> [Activity]:
Each line in the listing below needs to be transcribed exactly.
── Dataset entries ──
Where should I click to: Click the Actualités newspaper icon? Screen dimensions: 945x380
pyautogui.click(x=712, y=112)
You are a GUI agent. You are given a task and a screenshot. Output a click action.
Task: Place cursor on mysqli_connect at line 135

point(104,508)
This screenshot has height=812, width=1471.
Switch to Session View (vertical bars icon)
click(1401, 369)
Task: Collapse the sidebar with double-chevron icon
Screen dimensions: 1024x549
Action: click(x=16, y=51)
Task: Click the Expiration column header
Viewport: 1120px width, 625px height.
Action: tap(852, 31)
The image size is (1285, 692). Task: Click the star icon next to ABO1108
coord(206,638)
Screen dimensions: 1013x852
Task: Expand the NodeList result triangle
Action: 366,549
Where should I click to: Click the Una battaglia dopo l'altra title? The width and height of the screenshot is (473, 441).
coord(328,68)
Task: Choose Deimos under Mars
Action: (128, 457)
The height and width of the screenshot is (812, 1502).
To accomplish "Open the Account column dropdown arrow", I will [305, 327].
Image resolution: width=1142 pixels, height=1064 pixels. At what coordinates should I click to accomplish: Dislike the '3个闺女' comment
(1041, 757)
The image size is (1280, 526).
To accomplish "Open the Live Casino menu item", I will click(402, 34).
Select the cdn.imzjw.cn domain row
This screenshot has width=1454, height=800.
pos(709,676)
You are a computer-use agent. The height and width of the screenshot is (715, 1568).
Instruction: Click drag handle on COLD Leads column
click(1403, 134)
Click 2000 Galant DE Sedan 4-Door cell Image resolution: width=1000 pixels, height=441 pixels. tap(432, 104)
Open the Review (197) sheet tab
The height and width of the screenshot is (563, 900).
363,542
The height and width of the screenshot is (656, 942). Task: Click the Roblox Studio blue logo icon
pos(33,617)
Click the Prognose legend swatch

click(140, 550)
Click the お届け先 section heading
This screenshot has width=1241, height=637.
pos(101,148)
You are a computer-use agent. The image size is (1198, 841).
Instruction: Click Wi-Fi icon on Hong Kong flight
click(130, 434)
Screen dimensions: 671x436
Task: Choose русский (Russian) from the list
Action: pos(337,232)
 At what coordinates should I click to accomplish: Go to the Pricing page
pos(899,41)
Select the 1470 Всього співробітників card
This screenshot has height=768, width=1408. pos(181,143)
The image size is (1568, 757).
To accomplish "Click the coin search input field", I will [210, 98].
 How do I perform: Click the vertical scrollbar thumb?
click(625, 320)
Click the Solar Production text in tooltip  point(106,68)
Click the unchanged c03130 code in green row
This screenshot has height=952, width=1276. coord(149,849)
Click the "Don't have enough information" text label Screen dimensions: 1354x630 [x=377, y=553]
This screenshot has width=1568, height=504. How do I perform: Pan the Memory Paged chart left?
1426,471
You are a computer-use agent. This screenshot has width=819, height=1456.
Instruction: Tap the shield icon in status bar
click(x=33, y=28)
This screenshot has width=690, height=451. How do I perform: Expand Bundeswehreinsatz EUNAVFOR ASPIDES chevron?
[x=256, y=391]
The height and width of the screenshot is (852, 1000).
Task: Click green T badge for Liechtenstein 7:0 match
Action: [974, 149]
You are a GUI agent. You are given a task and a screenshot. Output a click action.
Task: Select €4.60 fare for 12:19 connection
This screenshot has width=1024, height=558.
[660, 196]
───
> [Result of this task]:
Where should I click to: Click the Actualités newspaper icon? Screen dimensions: 945x380
pyautogui.click(x=712, y=112)
You are a GUI agent. You are given a task and a screenshot. Output a click action.
Task: Place cursor on mysqli_connect at line 135

point(104,508)
This screenshot has height=812, width=1471.
Switch to Session View (vertical bars icon)
click(1401, 369)
Task: Collapse the sidebar with double-chevron icon
Screen dimensions: 1024x549
Action: click(x=16, y=51)
Task: Click the Expiration column header
Viewport: 1120px width, 625px height.
Action: tap(852, 31)
The image size is (1285, 692). Task: Click the star icon next to ABO1108
coord(206,638)
Screen dimensions: 1013x852
Task: Expand the NodeList result triangle
Action: 366,549
Where should I click to: Click the Una battaglia dopo l'altra title? The width and height of the screenshot is (473, 441).
coord(328,68)
Task: Choose Deimos under Mars
Action: (128, 457)
The height and width of the screenshot is (812, 1502).
To accomplish "Open the Account column dropdown arrow", I will [305, 327].
Image resolution: width=1142 pixels, height=1064 pixels. At what coordinates should I click to accomplish: Dislike the '3个闺女' comment
(1041, 757)
The image size is (1280, 526).
To accomplish "Open the Live Casino menu item", I will click(402, 34).
Select the cdn.imzjw.cn domain row
This screenshot has width=1454, height=800.
pos(709,676)
You are a computer-use agent. The height and width of the screenshot is (715, 1568).
Instruction: Click drag handle on COLD Leads column
click(1403, 134)
Click 2000 Galant DE Sedan 4-Door cell Image resolution: width=1000 pixels, height=441 pixels. tap(432, 104)
Open the Review (197) sheet tab
The height and width of the screenshot is (563, 900).
363,542
The height and width of the screenshot is (656, 942). Task: Click the Roblox Studio blue logo icon
pos(33,617)
Click the Prognose legend swatch

click(140, 550)
Click the お届け先 section heading
This screenshot has width=1241, height=637.
pos(101,148)
You are a computer-use agent. The image size is (1198, 841).
Instruction: Click Wi-Fi icon on Hong Kong flight
click(130, 434)
Screen dimensions: 671x436
Task: Choose русский (Russian) from the list
Action: pos(337,232)
 At what coordinates should I click to accomplish: Go to the Pricing page
pos(899,41)
Select the 1470 Всього співробітників card
This screenshot has height=768, width=1408. pos(181,143)
The image size is (1568, 757).
To accomplish "Click the coin search input field", I will [210, 98].
 How do I perform: Click the vertical scrollbar thumb?
click(625, 320)
Click the Solar Production text in tooltip  point(106,68)
Click the unchanged c03130 code in green row
This screenshot has height=952, width=1276. coord(149,849)
Click the "Don't have enough information" text label Screen dimensions: 1354x630 [x=377, y=553]
This screenshot has width=1568, height=504. How do I perform: Pan the Memory Paged chart left?
1426,471
You are a computer-use agent. This screenshot has width=819, height=1456.
Instruction: Tap the shield icon in status bar
click(x=33, y=28)
This screenshot has width=690, height=451. How do I perform: Expand Bundeswehreinsatz EUNAVFOR ASPIDES chevron?
[x=256, y=391]
The height and width of the screenshot is (852, 1000).
Task: Click green T badge for Liechtenstein 7:0 match
Action: [974, 149]
You are a GUI agent. You are given a task and a screenshot. Output a click action.
Task: Select €4.60 fare for 12:19 connection
This screenshot has width=1024, height=558.
[660, 196]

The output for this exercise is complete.